A slight spasm shook the slender body, the lips parted, respiration became
hurried and broken, the long lashes fluttered on the cheeks.

"Do you hear me? I, Victor, command you: Waken and attend!"

Another struggle, more brief and sharp, ended with the opening of the
eyes, which sought and remained steadfast to Victor's, yet without
intelligence or animation.

"Do you hear me, Sofia?"

A voice like a sigh rustled on the parted lips, whose stir was
imperceptible:

"I hear you...."

"Then heed what I say. My will is your law. You know that?"

Faintly the voice breathed: "Yes."

"Tell me what it is you know."

"Your will is my law."

"You will not resist my will, you cannot. Tell me that."

"I will not resist your will, I cannot."

"Good. I, Prince Victor Vassilyevski, am your father. You believe that. Do
you understand? Tell me what you believe."

"I believe that you, Prince Victor Vassilyevski, are my father."
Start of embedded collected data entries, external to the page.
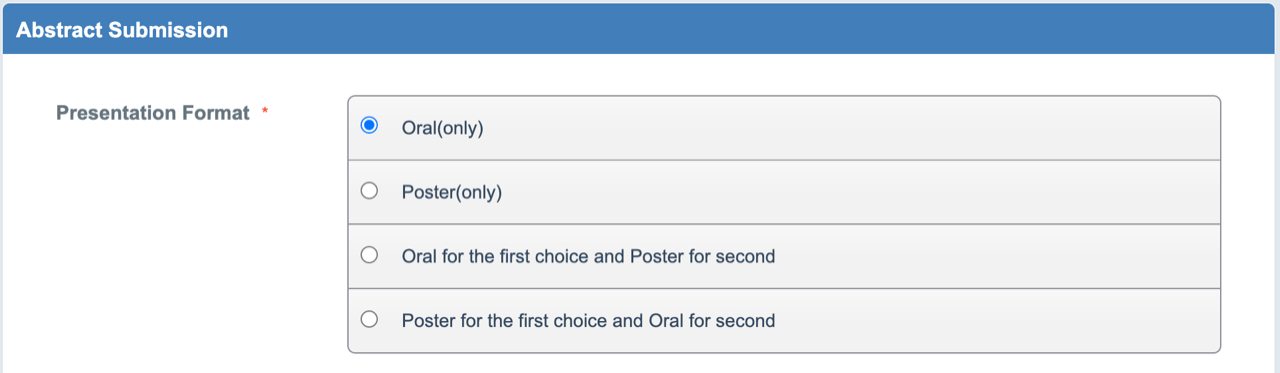Click 'Oral for the first choice and Poster for second' text
Viewport: 1280px width, 373px height.
[x=588, y=256]
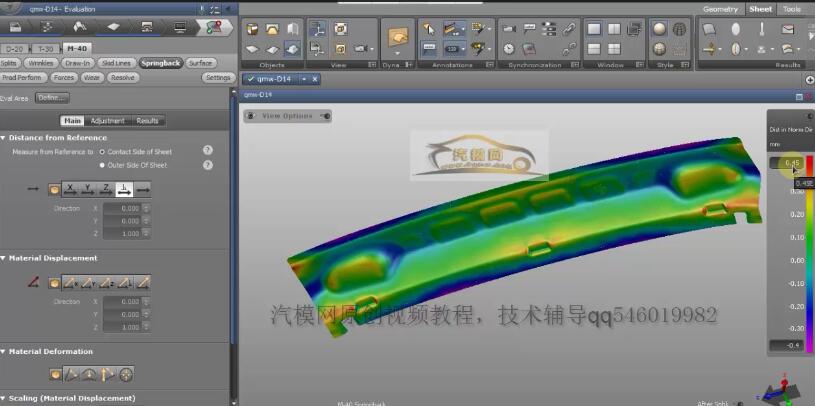
Task: Click the normal direction distance icon
Action: 125,188
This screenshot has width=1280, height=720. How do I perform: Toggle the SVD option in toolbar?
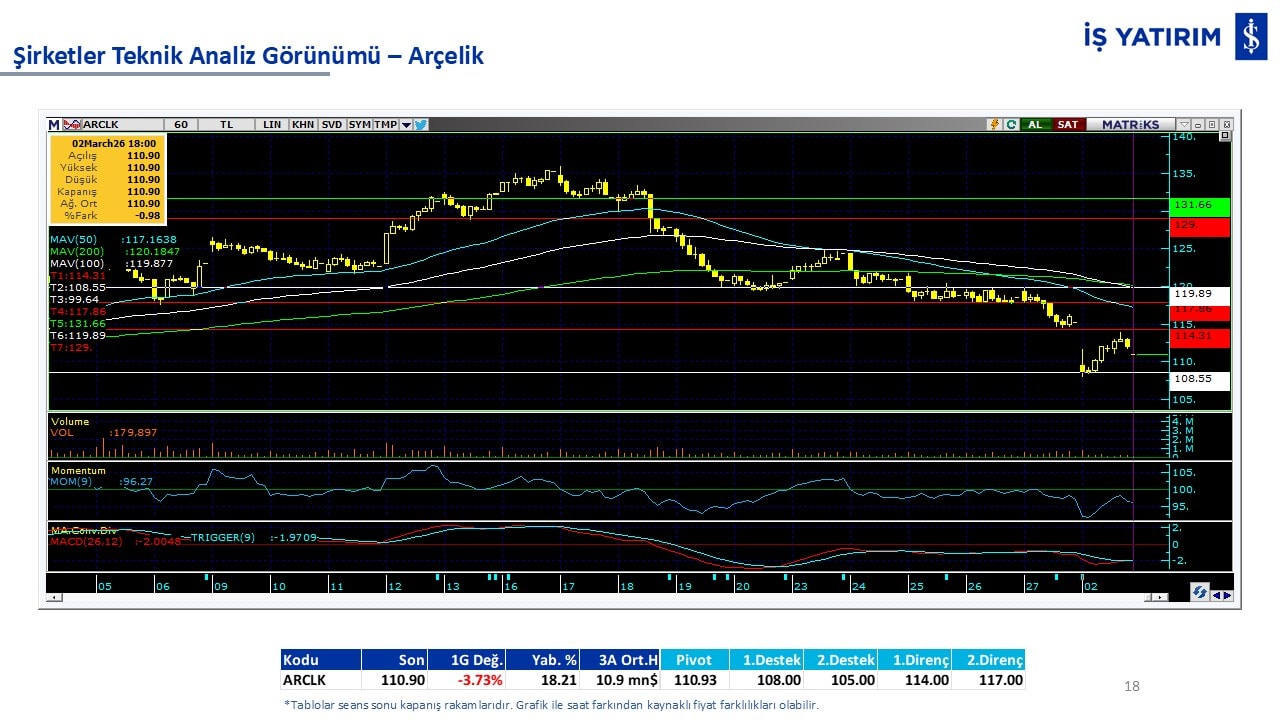[332, 125]
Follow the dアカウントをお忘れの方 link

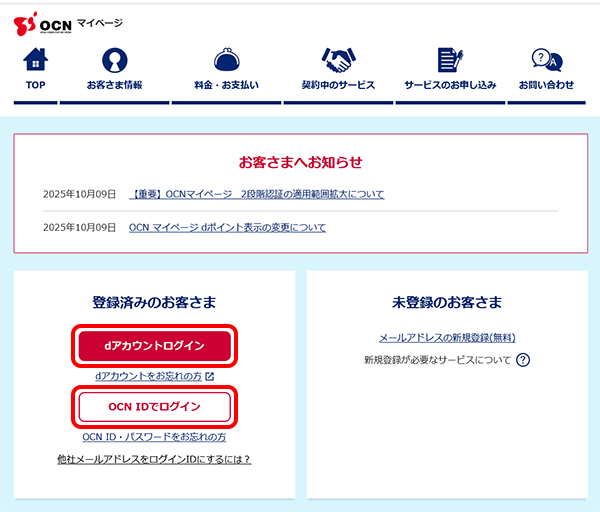148,377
"You will not forget these things?"

"I shall not forget."

"In all things."

"I will obey you in all things."

"Without question or faltering."

"Without question or faltering."

"You recall what arrangements we made this afternoon for to-morrow?"

"I remember."

"Listen carefully. Memorize my wishes with respect to our visit to
Frampton Court, remembering that I communicate my will, which you must
obey."

The girl remained silent, waiting. Victor took a moment to marshall his
thoughts, then proceeded:

"After arriving at Frampton Court, you will make occasion quietly to find
out how your room is situated in relation to the boudoir of Lady Randolph
West. You will do this without knowing why you do it. You understand?"

"Yes."

"At night, on going to bed, you will go promptly to sleep. After an hour
you will wake up, put on a dressing gown and slippers, and proceed to Lady
Randolph West's boudoir, taking care not to be observed. Is that clear?"

"Yes."

"Once in the boudoir, you will proceed to the safe where Lady Randolph West
keeps her jewels. It will not be locked, she is careless in such matters.
Having found the safe, you will open it, take whatever jewels you find
therein, and return to your room. All this you will perform with utmost
circumspection, taking all pains not to make any noise. In your room you
will hide the jewels in your dressing-case. Then you will go back to bed
and to sleep. Have you committed all this to memory?"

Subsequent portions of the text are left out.